Dies schrieb mir Ekbert J. Lienhart, der, als Angehöriger einer Borderlinerin und praktischer Arzt ganz besonders an Erfahrungsberichten von Borderlinern interessiert ist. E-Mail: Ekbert_Lienhart@t-online.de, Homepage: http://home.t-online.de/home/Ekbert_Lienhart/
Neben dieser These gibt es aber auch neuere Untersuchungen die einen Zusammenhang der Borderline-Störung und sexuellem Missbrauch und Gewalt in der Kindheit und Jugend sieht.

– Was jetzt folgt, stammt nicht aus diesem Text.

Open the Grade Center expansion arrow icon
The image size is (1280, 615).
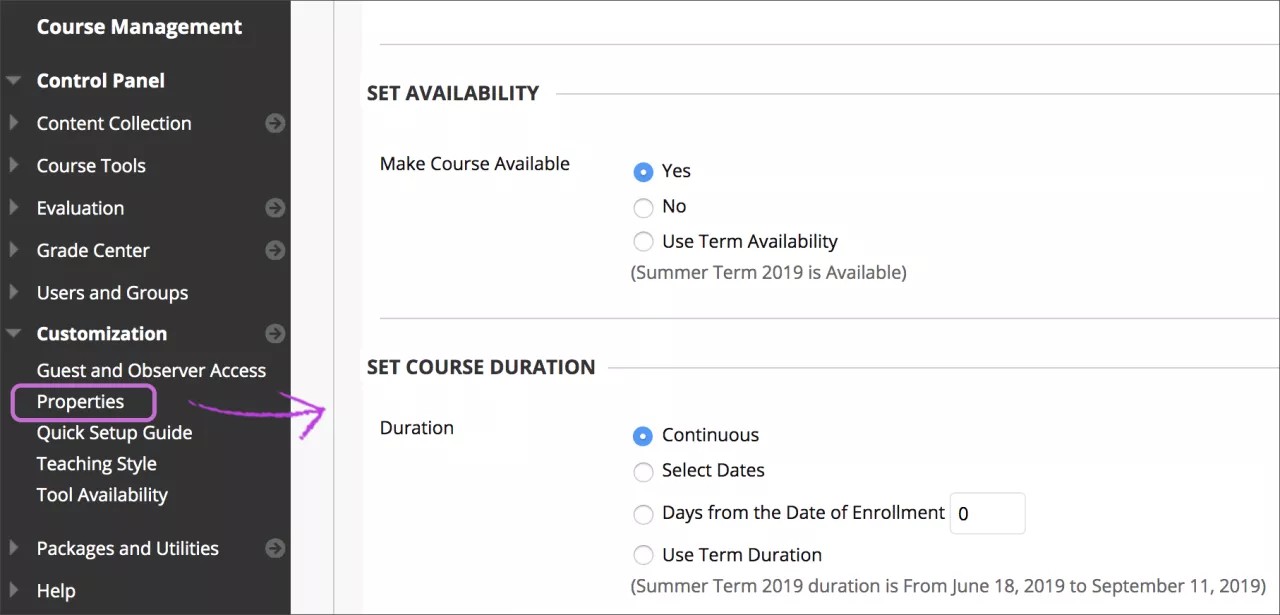(x=276, y=250)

Als Beispiel ist hier Stone (1981) zu nennen der bei 75% der hospitalisierten Borderline-Patienten eine Anamnese von Inzest fand. Bryer et al. (1987) fanden sogar bei 86% der Borderline-Patianten eine Anamnese von sexuellem Missbrauch vor der Adoleszenz (d.h. vor dem Alter von 16 Jahren) im Vergleich zu 21% im gesamten Patientengut. Es gibt noch weitere Untersuchungen die das belegen.
Ein Merkmal das den sexuellen Missbrauch vor der Adoleszenz belegt, ist das 3/4 der Borderline-Patienten Frauen sind. Da sexueller Missbrauch zwei- bis dreimal häufiger bei Mädchen vorkommt als bei Jungen, könnte dies eine Erklärung dafür sein.
Dies schrieb mir Pashalis Nikoloudis am 8.10.1997. Vielen Dank für die Information!
Vielfach wird ja auch davon ausgegangen, dass die Ursache der Borderline-Störung in einem sexuellen Missbrauch in früher Kindheit liegen kann. Leider gilt diese Ursache nicht nur für die Borderline-Störung, sondern für eine hohe Prozentzahl psychischer Erkrankungen im Erwachsenenalter. Mehr darüber erfahren Sie auf der sehr engagierten Internet-Seite einer Initiative gegen sexuellen Mißbrauch: http://www.mayremus.de/
Wie wird die Borderline-Störung behandelt ?
Leider spricht die Borderline-Persönlichkeitsstörung als solche kaum auf Medikamente an. Behandelt wird zunächst mal auf psychotherapeutischer Basis. Dazu gehören Lithium-Präparate, um die extremen Stimmungsausbrüche (positiv wie negativ) zu dämpfen, Antidepressiva, um die häufig begleitend auftretende Depression zu lindern, und niedrig dosierte Neuroleptika, wenn die psychotischen Symptome zu stark werden. Zu den einzelnen Psychopharmaka, siehe auch die Medikamenten-Rubrik im Kuckucksnest.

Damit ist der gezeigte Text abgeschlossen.